### TASK TO CARRY OUT:
Please repeat every entry exactly as given, apart from dropping the images.

▼▼▼

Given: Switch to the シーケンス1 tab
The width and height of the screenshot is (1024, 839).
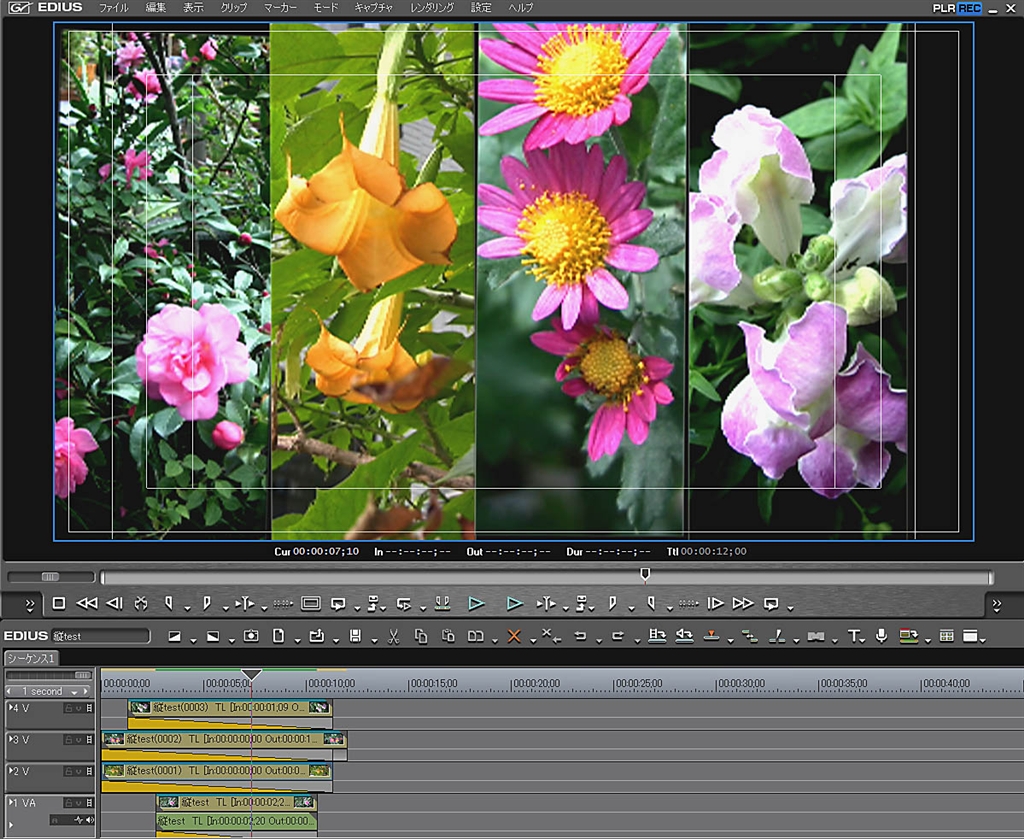Looking at the screenshot, I should tap(32, 658).
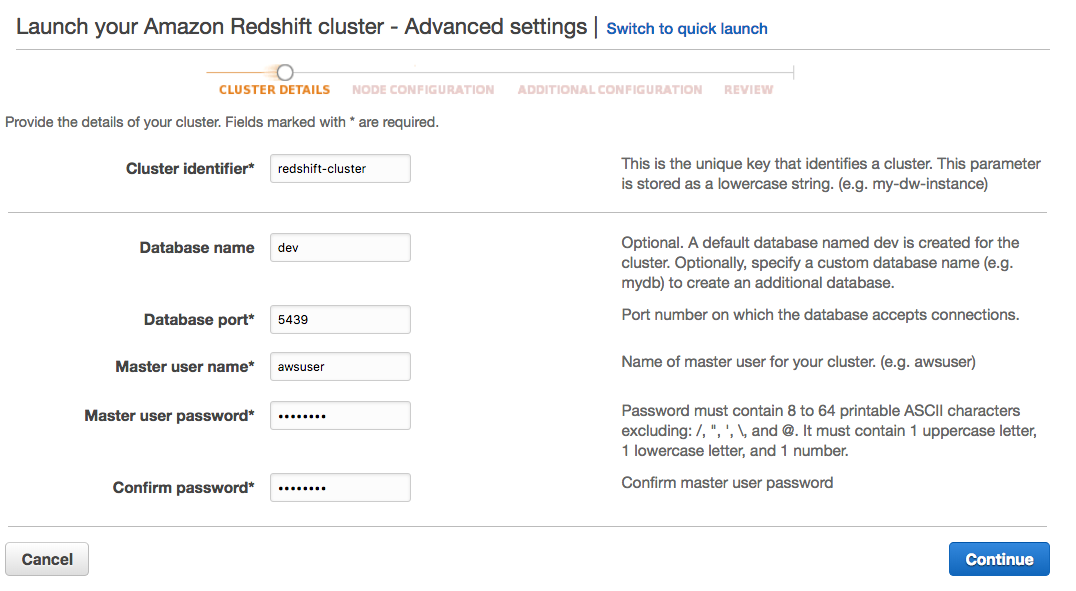
Task: Click the Database name label
Action: coord(197,248)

▲▲▲

### ANSWER TO THIS EXERCISE:
Given: Switch to the シーケンス1 tab
The width and height of the screenshot is (1024, 839).
Looking at the screenshot, I should tap(32, 658).
Task: Click the Database name label
Action: coord(197,248)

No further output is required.